The dangers of NO2 are not just detrimental on the environment, but inhaling NO2 can cause respiratory and heart problems.

According to a report by King’s College London, the pollution contributed to 5900 deaths in 2010 alone.

"This is exactly why we are taking the Government back to court," said Alan Andrews, a lawyer for UK environmental law group, Client Earth.

"Its failure to deal with illegal levels of air pollution, which causes thousands of early deaths in London every year, is a scandal."

The European Union law gives sites in london a limit of 200 micograms of NO2 per cubic metre or air, they are only allowed to breach this limit 18 times a year.

However it has been reported that they have breached this limit for the 19th times on Friday morning.
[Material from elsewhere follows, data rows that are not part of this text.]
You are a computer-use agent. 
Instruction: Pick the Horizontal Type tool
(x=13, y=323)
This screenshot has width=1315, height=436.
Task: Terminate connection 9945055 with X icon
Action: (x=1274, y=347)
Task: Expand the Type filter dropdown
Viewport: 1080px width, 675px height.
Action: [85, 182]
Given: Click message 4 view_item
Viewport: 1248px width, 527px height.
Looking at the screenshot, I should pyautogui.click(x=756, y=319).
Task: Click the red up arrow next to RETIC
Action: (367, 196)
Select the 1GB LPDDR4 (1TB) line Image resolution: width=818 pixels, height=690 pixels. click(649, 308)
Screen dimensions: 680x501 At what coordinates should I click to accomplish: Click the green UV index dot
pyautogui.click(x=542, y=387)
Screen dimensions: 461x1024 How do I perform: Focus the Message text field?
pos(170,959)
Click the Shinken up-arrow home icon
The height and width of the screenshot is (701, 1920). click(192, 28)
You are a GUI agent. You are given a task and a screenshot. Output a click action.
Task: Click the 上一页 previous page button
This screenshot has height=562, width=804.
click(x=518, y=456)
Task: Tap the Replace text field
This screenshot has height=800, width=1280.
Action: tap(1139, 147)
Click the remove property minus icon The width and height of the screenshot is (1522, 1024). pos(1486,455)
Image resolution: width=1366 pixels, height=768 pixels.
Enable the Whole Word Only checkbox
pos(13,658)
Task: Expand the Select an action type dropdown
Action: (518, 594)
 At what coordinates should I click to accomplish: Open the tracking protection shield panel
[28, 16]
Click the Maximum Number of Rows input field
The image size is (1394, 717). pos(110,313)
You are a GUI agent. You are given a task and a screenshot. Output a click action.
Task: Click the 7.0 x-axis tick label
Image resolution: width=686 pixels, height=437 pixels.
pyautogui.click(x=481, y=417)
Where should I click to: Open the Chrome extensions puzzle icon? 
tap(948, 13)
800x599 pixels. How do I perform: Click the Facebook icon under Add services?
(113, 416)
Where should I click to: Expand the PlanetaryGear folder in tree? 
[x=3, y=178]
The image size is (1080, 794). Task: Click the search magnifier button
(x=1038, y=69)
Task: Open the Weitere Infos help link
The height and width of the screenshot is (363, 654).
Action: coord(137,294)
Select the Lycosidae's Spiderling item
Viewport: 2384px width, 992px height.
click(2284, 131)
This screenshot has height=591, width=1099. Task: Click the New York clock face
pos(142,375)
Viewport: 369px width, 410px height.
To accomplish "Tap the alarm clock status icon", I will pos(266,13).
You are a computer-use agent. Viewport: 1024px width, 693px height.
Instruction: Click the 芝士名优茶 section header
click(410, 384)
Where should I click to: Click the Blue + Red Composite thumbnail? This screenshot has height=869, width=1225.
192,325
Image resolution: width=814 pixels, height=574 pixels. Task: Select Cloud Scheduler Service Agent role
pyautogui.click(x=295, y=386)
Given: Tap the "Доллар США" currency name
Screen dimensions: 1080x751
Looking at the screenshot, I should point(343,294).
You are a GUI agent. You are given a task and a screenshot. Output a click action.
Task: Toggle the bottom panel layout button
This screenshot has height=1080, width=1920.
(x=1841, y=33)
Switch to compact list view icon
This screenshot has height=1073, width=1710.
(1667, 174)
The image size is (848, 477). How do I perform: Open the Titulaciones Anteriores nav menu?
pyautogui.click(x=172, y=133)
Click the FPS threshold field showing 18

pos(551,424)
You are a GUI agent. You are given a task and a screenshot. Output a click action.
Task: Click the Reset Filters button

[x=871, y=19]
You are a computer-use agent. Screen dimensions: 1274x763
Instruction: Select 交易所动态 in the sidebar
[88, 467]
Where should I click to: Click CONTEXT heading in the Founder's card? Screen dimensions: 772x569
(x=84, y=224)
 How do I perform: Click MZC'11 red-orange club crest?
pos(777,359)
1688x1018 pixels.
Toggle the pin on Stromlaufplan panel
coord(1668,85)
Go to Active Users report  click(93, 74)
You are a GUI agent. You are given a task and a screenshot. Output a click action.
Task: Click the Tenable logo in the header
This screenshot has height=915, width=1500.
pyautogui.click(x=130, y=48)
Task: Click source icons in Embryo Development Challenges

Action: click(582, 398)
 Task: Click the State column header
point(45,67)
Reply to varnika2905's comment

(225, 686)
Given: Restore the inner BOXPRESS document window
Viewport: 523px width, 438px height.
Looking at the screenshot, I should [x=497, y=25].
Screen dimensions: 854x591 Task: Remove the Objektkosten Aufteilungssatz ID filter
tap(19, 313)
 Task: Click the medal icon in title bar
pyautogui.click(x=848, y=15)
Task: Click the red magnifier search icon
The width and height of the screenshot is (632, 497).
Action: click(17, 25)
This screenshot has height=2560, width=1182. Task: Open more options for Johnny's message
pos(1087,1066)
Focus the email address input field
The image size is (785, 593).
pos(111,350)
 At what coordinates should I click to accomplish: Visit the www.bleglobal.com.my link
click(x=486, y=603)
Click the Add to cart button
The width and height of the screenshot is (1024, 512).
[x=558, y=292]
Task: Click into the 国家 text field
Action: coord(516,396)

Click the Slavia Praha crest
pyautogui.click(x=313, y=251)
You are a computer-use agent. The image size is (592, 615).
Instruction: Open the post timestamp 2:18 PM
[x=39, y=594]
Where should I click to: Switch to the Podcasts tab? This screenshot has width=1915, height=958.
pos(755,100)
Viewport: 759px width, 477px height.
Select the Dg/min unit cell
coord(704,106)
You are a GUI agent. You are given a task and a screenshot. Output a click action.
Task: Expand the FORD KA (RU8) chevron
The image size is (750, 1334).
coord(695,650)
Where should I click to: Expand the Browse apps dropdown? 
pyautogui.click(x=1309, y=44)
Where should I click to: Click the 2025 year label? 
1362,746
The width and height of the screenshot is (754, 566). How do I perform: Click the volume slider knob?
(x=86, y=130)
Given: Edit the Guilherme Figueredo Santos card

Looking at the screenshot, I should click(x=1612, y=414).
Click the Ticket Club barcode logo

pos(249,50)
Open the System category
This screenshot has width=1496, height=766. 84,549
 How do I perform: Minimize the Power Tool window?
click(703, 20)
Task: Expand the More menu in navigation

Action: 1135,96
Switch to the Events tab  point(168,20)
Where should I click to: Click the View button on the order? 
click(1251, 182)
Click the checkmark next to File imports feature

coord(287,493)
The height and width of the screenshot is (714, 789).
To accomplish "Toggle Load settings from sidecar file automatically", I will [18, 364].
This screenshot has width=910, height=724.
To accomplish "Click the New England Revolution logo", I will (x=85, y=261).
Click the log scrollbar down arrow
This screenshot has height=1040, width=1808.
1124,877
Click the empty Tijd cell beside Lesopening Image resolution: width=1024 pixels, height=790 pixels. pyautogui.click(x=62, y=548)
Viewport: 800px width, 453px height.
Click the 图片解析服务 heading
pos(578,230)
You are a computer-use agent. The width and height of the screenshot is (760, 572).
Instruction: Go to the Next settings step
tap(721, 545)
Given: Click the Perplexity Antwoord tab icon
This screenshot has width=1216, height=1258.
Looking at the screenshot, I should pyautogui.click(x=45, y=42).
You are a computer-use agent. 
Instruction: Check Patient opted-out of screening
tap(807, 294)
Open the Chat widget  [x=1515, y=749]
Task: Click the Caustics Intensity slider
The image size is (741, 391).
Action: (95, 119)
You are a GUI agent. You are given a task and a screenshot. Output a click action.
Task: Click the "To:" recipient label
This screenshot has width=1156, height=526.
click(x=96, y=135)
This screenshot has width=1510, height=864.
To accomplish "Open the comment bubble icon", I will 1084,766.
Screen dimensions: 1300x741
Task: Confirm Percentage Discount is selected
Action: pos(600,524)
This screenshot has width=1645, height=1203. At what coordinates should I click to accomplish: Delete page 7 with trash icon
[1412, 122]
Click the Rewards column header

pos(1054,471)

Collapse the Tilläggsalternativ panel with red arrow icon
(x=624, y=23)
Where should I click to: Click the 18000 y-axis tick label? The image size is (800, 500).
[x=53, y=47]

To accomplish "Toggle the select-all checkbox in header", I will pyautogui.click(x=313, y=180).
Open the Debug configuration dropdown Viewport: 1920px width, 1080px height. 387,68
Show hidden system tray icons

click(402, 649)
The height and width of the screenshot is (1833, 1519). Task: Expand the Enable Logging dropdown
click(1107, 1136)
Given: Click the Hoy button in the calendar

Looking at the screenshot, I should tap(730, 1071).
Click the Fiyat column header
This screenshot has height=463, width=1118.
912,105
"Oxford Street has almost certainly also broken the limit already, having breached the hourly level a thousand times last year, but the monitoring station has malfunctioned," Guardian reporter, Vaughan writes.

According to a report published by Policy Exchange, some areas of London are experiencing NO2 polution levels similar to that of Beijing and Shanghai .

"It’s just [that] central London, and London as a whole, ha[s] a really huge problem with NO2. Breaching so early in the year really just illustrates how big a problem it is," Andrew Grieve, an air quality analyst at King’s College London, told The Guardian.

But where is all the excess coming from?

By the looks of things some of the NO2 pollution can be blamed on measure that were implemented to protect the environment.

In the report by Policy Exchange it claims that the increase in diesel- fuelled cars on the roads are the primary contributor to the NO2 levels. With the reporting citing a 7% increase in 1994 and a 36% increase today.

According to a report in The Atlantic, there is possible change on the way in the coming years. Some of the plans include charging vehicles entering high – congestion areas, which is said will be able to cut down pollution by 50%.

London will also be addressing the issue of bus emissions. A mayoral spokesperson has announced:

"The mayor is leading the most ambitious and comprehensive package of measures in the world to improve London’s air quality. His recent £10m bus retrofit programme has led to a sustained reduction in NO2 concentrations on Putney High Street."